Media Briefings

Globalisation Means Job Losses For Unionised Labour

  • Published Date: October 2003


Unionised workers stands to lose from globalisation, according to research by
Kjell Erik Lommerud, Frode Meland and Lars Sørgard. But their analysis,
published in the October 2003 Economic Journal, indicates that the problem
will be job losses rather than wage cuts.
An anti-globalisation crusader may conclude that this is an argument against
trade liberalisation. A right-wing twist is to argue that union power is more
hurtful to an economy when the global economy gets more integrated.

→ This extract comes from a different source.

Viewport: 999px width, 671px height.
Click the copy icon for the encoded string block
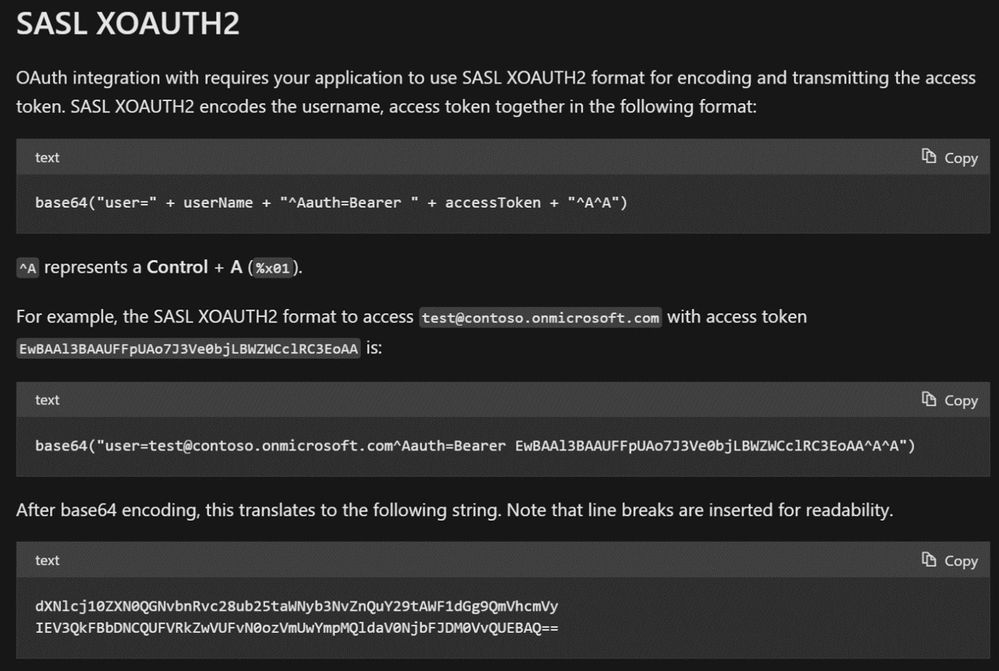click(x=929, y=559)
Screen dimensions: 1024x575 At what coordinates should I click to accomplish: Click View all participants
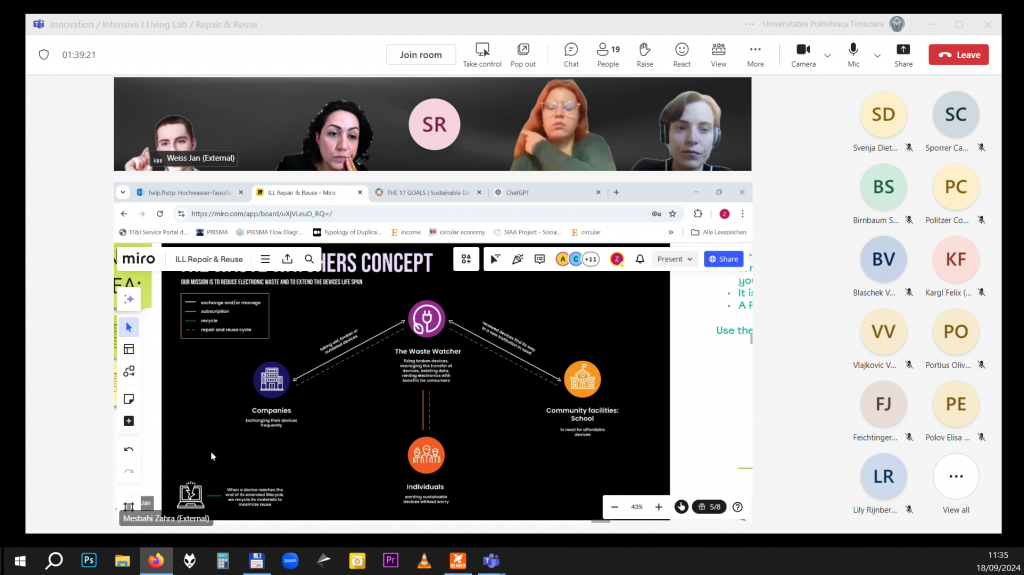[955, 484]
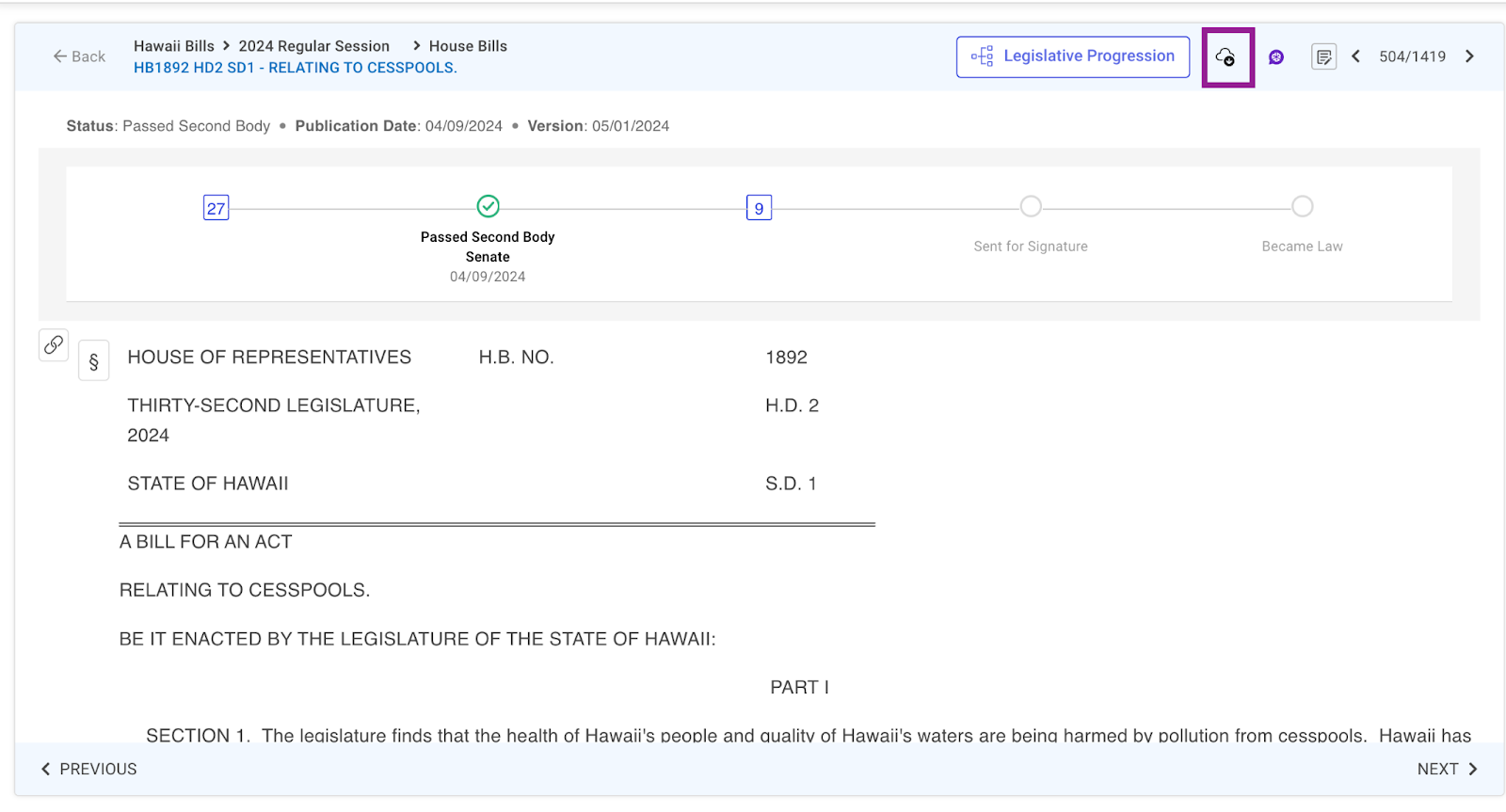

Many take for granted that trade liberalisation threatens the welfare of
unionised labour. But the conventional wisdom sees the threat as being wage
cuts; these researchers see a more mixed picture, arguing that the problem is
more one of job losses.
It is clear that high wages for unionised labour may trigger capital flight, where
firms move production abroad. More surprisingly, the research finds that trade
liberalisation as such may lead to even more capital flight. This is a surprise
because we would expect trade liberalisation to favour exports rather than
moving production abroad.
Moreover, the researchers find that the capital flight can be larger than what is
ideal from a national welfare perspective. The reason is that firms invest
abroad to win the distributional battle with unions in their home country.

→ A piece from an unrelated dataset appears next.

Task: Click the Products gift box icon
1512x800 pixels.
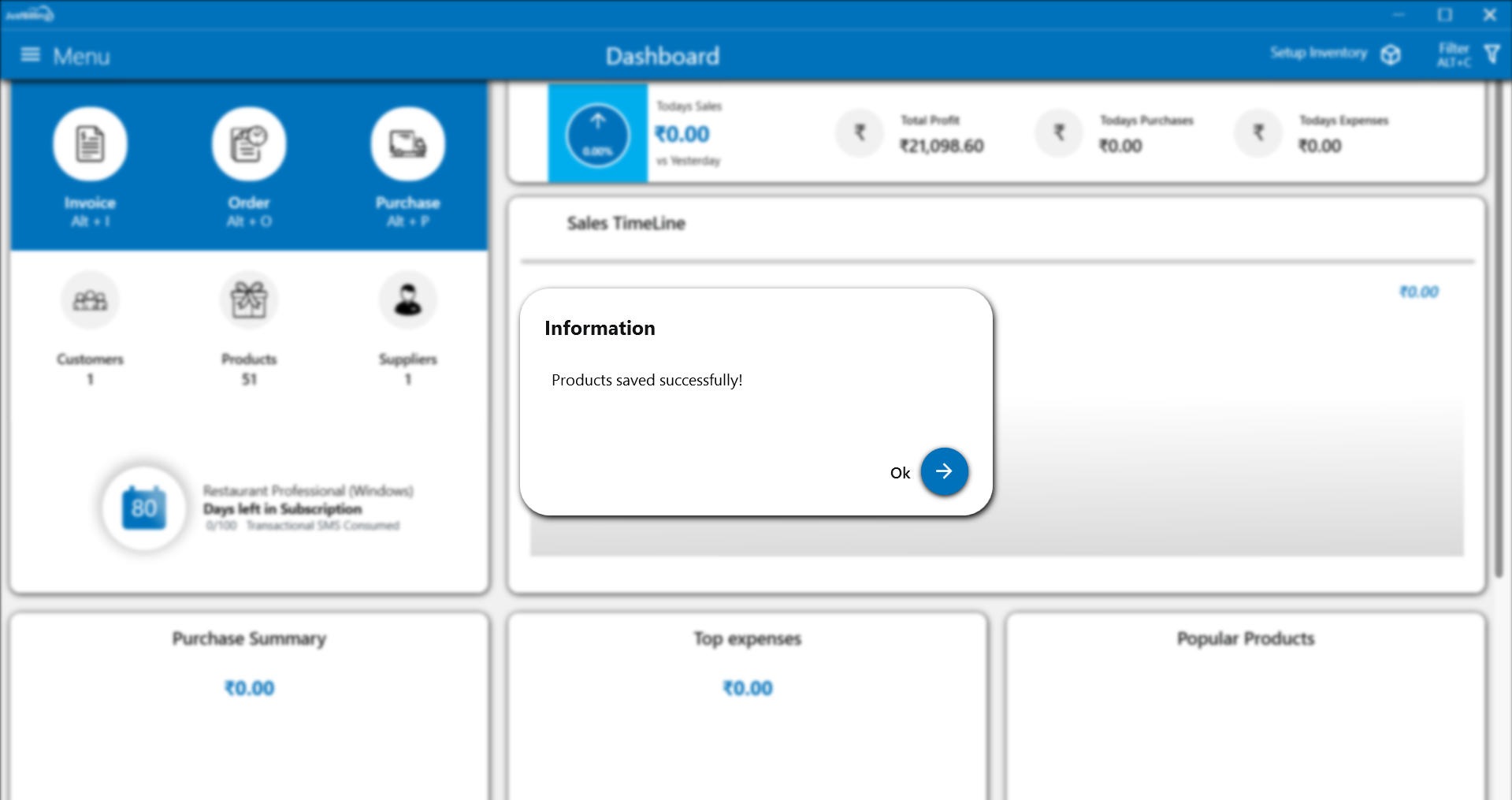Action: pos(248,300)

Moving some production abroad means that some high paid workers at home
are replaced by some low paid workers abroad. But the workers that are able
to keep their jobs in the unionised home country may actually get higher
wages than before the capital flight.
The research extends work by Robin Naylor of the University of Warwick on
trade liberalisation and wages. His analysis notes that firms with market
power tend to keep output down to keep prices up. If reduced trade costs
(from liberalisation) increase the degree of competition in an international
oligopoly, this is bad for the firms involved, but their workers may profit.
Increased competition means higher sales volumes: each firm loses in its
home market, but the loss is more than offset by sales in the foreign market.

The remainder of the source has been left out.